* [What needs to be done]
All of the data that follows should be output again without any alteration.

* [Supplied material]

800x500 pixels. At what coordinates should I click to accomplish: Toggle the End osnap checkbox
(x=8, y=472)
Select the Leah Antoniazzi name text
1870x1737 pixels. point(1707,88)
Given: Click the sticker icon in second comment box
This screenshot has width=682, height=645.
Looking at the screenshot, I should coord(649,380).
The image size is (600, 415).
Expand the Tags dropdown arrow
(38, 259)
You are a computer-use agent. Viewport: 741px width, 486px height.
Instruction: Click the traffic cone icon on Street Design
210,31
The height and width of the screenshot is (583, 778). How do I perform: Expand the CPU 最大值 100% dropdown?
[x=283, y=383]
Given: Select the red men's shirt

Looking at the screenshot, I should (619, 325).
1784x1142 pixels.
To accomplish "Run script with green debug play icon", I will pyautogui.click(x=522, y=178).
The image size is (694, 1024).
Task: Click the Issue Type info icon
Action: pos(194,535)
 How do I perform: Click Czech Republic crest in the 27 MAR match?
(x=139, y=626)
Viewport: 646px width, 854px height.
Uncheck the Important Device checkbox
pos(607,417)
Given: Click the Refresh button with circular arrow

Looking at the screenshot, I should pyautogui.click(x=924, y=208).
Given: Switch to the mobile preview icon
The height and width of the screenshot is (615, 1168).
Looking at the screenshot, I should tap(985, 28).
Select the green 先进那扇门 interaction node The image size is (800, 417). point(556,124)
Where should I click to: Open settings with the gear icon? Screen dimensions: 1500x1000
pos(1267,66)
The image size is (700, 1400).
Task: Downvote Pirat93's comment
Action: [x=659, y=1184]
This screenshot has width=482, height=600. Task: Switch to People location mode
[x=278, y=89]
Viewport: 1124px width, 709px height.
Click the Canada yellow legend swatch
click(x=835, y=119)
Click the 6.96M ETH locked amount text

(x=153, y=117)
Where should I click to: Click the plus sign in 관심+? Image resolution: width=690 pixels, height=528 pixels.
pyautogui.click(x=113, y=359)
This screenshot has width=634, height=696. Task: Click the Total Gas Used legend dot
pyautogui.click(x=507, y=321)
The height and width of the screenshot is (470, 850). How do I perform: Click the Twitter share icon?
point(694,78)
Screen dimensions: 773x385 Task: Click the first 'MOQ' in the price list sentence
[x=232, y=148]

* [Your solution]
800x500 pixels. At what coordinates should I click to accomplish: Toggle the End osnap checkbox
(x=8, y=472)
Select the Leah Antoniazzi name text
1870x1737 pixels. point(1707,88)
Given: Click the sticker icon in second comment box
This screenshot has width=682, height=645.
Looking at the screenshot, I should coord(649,380).
The image size is (600, 415).
Expand the Tags dropdown arrow
(38, 259)
You are a computer-use agent. Viewport: 741px width, 486px height.
Instruction: Click the traffic cone icon on Street Design
210,31
The height and width of the screenshot is (583, 778). How do I perform: Expand the CPU 最大值 100% dropdown?
[x=283, y=383]
Given: Select the red men's shirt

Looking at the screenshot, I should (619, 325).
1784x1142 pixels.
To accomplish "Run script with green debug play icon", I will pyautogui.click(x=522, y=178).
The image size is (694, 1024).
Task: Click the Issue Type info icon
Action: pos(194,535)
 How do I perform: Click Czech Republic crest in the 27 MAR match?
(x=139, y=626)
Viewport: 646px width, 854px height.
Uncheck the Important Device checkbox
pos(607,417)
Given: Click the Refresh button with circular arrow

Looking at the screenshot, I should pyautogui.click(x=924, y=208).
Given: Switch to the mobile preview icon
The height and width of the screenshot is (615, 1168).
Looking at the screenshot, I should tap(985, 28).
Select the green 先进那扇门 interaction node The image size is (800, 417). point(556,124)
Where should I click to: Open settings with the gear icon? Screen dimensions: 1500x1000
pos(1267,66)
The image size is (700, 1400).
Task: Downvote Pirat93's comment
Action: [x=659, y=1184]
This screenshot has width=482, height=600. Task: Switch to People location mode
[x=278, y=89]
Viewport: 1124px width, 709px height.
Click the Canada yellow legend swatch
click(x=835, y=119)
Click the 6.96M ETH locked amount text

(x=153, y=117)
Where should I click to: Click the plus sign in 관심+? Image resolution: width=690 pixels, height=528 pixels.
pyautogui.click(x=113, y=359)
This screenshot has width=634, height=696. Task: Click the Total Gas Used legend dot
pyautogui.click(x=507, y=321)
The height and width of the screenshot is (470, 850). How do I perform: Click the Twitter share icon?
point(694,78)
Screen dimensions: 773x385 Task: Click the first 'MOQ' in the price list sentence
[x=232, y=148]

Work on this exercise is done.